Climate change talk is Monday at Lab

Much has been written lately about global warming and its effect on the Earth’s climate. The Intergovernmental Panel on Climate Change released a report last week that suggests that greenhouse gases created by humans are the likely cause of warming. It projects that carbon dioxide is likely to more than double its pre-industrial value by 2100 in the business-as-usual scenario.

The report also says this doubling of carbon dioxide will increase the average surface temperature of the Earth by 2 to 4.5 degrees Celsius. This conclusion leaves a large uncertainty of more than two degrees, which impacts decisions about future fossil energy use.

At a talk Monday (February 12) at the Laboratory, Stephen Schwartz, chief scientist of the Department of Energy’s Atmospheric Science Program and senior scientist at Brookhaven National Laboratory, will discuss his research about improving predictions of climate change during a Frontiers in Geosciences Colloquium. The talk begins at 3 p.m., in the Physics Building Auditorium at Technical Area 3 and is open to the Laboratory work force.

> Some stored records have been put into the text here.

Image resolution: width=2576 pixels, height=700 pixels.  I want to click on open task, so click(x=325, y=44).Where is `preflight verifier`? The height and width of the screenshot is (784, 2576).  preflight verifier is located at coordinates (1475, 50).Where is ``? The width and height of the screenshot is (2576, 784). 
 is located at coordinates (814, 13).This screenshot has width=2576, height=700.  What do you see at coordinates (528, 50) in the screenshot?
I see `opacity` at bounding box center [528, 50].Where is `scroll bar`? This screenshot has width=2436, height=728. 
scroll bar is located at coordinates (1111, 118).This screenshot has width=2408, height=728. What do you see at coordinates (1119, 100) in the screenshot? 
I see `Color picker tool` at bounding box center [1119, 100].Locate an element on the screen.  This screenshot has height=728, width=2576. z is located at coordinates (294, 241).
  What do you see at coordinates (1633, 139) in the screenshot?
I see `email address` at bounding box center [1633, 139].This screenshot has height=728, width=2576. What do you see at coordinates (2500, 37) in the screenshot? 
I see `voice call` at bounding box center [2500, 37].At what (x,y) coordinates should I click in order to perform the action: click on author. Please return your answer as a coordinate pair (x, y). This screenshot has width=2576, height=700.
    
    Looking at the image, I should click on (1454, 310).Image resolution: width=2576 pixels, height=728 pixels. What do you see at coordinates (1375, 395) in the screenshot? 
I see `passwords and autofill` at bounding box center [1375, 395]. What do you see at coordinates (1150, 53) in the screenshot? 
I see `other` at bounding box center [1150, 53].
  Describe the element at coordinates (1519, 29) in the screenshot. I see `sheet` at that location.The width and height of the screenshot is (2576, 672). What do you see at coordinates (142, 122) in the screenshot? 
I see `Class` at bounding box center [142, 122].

Schwartz will discuss an alternative approach to predicting climate change. Schwartz’s approach uses measured trends of both carbon dioxide and temperature over the last several decades to predict warming. These data include short-term complexities in the climate system, such as the role of clouds in climate change. Schwartz’s results suggest that the Earth will warm 2 degrees Celsius due to the doubling of carbon dioxide. He also will describe the implications his results have on energy policy.

Schwartz graduated from Harvard College in 1963 and earned his doctoral degree from the University of California, Berkeley in 1968. He also was a University of Cambridge Fulbright Post-Doctoral Fellow. He is a fellow of the American Geophysical Union and the American Association for the Advancement of Science.

The Earth and Environmental Sciences (EES) Division hosts the talk.